Improving Public Transport

  10.  Rural people have long faced a situation of declining bus services which are increasingly expensive. The Ten Year Transport Plan has significantly increased the funding of rural buses through the Rural Bus Subsidy Grant to £32.5 million per annum. However, we believe a further increase in funding is needed to around £60 million per annum, to allow all English counties to benefit from pioneering public transport schemes, such as the Lincolnshire Interconnect project.

  11.  We also believe the Rural Bus Subsidy Grant should evolve into a Rural Transport Grant offering support for improved bus, rail and innovative rural public transport schemes—including rural car clubs. These issues are examined in more detail in a recent CPRE/Transport 2000 report, The Rural Thoroughbred—Buses in the Countryside (enclosed).

  12.  Unfortunately, many rural bus services in existence before the Rural Bus Subsidy Grant came into operation, are now being badly hit by rising fuel costs and commercial operators are withdrawing services at short notice in counties like Kent and across the South West. We recommend that fuel duty rebate for buses running on ultra-low sulphur diesel is increased from 75 per cent to 100 per cent (at a cost of around £105 million) to help reduce this problem.

Reducing other types of motoring taxation

  13.  Recent Budgets have reduced the rate of VED for cars with engines up to 1,100 cc.
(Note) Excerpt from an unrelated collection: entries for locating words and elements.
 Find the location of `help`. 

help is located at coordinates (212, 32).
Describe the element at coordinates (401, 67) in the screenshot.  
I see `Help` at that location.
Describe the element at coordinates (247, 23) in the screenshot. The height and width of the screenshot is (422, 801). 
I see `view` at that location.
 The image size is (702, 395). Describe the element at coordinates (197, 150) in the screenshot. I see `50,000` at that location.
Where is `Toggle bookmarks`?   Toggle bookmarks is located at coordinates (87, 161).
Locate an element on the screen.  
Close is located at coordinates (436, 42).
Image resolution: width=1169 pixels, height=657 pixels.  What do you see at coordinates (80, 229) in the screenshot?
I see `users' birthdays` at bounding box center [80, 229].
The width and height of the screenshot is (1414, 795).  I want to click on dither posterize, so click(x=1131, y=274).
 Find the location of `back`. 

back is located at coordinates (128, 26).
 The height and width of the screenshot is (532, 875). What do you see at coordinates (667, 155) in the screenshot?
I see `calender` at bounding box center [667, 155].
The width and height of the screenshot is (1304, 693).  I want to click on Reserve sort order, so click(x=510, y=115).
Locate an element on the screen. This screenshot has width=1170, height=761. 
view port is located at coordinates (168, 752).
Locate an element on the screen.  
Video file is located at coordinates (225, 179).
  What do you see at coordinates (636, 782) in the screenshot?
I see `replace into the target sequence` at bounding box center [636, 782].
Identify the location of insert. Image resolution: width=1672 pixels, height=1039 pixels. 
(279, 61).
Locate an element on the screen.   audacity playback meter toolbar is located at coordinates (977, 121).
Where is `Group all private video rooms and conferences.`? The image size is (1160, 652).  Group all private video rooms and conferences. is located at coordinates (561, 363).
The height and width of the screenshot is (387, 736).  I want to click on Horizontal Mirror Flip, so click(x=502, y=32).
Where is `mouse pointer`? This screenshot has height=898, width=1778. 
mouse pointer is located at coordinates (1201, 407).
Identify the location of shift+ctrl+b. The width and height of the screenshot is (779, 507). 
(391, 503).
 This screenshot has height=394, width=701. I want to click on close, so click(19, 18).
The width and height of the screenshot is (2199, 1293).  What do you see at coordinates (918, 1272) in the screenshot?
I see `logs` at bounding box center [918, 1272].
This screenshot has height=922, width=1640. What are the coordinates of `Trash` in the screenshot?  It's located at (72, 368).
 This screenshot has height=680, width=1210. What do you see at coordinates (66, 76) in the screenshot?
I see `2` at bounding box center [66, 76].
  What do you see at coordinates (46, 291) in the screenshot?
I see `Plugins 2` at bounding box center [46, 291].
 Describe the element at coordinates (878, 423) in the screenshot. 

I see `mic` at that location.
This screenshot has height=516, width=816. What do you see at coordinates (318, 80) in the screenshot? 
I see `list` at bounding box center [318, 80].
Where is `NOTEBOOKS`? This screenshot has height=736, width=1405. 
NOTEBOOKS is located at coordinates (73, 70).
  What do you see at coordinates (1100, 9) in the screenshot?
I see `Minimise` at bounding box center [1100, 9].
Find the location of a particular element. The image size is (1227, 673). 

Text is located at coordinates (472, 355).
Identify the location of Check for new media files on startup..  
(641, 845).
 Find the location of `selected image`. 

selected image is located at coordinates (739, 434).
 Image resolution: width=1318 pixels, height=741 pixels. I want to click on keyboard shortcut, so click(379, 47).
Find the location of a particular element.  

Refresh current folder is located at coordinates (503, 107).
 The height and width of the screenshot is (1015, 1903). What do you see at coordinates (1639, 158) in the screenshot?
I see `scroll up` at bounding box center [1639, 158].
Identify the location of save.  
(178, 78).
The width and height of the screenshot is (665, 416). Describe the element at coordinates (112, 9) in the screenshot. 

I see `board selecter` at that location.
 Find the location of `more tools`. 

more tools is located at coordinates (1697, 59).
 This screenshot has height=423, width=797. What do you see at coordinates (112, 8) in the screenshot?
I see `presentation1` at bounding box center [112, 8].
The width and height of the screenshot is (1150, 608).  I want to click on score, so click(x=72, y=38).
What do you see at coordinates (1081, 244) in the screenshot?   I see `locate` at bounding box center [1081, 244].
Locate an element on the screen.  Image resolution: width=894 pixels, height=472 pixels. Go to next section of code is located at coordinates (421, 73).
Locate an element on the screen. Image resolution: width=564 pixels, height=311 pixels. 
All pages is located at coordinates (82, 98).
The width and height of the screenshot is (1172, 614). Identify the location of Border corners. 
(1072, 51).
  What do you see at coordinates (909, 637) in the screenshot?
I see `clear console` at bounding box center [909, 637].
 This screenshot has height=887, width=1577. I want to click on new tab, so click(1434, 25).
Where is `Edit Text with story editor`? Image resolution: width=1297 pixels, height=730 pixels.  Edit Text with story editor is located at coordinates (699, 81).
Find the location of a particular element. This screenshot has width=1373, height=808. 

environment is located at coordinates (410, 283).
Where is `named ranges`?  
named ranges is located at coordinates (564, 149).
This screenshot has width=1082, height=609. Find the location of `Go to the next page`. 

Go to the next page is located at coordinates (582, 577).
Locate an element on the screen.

This change will help to offset increases in petrol costs, but further reductions in VED in future would help to shift the burden of taxation from ownership to use which is more likely to benefit those on low incomes.

  14.  We support the recent recommendations put forward by the Institute of Public Policy Research in its Suggested Compensation Package for High Oil Prices for a £50 cut in VED for cars up to 1,800 cc (about two-thirds of cars) at a cost to the Treasury of around £800 million a year. IPPR estimates that this would be worth more to the motorist doing average mileage in both urban and rural areas than a 3p per litre cut in fuel duty.

Improving services

  15.  Increasing car travel in the past 20 years has coincided with—and been a factor in—the decline in services which has affected rural areas in particular. The forthcoming Rural White Paper should deliver new funding for rural service actions plans, which set out minimum service standards for rural people and promote innovative forms of delivery so services are provided near homes. In addition all villages should have IT facilities to help business diversification and enhance access to services without needing to use a car.

  16.  A Rural Services Fund, as proposed by IPPR and financed by the additional revenue from petrol taxes and VAT receipts from higher oil prices, could help support local shops, rural petrol stations and other rural service in isolated communities. We recommend that £100 million be dedicated to this fund and spent through grants, rate relief and other methods to increase the accessibility of essential services for rural dwellers.

Helping those in need

  17.  We cannot duck the need to reduce the environmental consequences of traffic growth. There is more that can be done, however, to address the potential hardship caused by rising petrol costs of poor rural residents in remote areas where car use is essential. Options include: increasing the level of means-tested benefits to incorporate a "rural travel bonus" for claimants with rural postcodes; introducing a Rural Council Tax Rebate for remote rural areas; and enabling employers to provide tax-free travel vouchers that could be used on a range of travel modes, including taxis.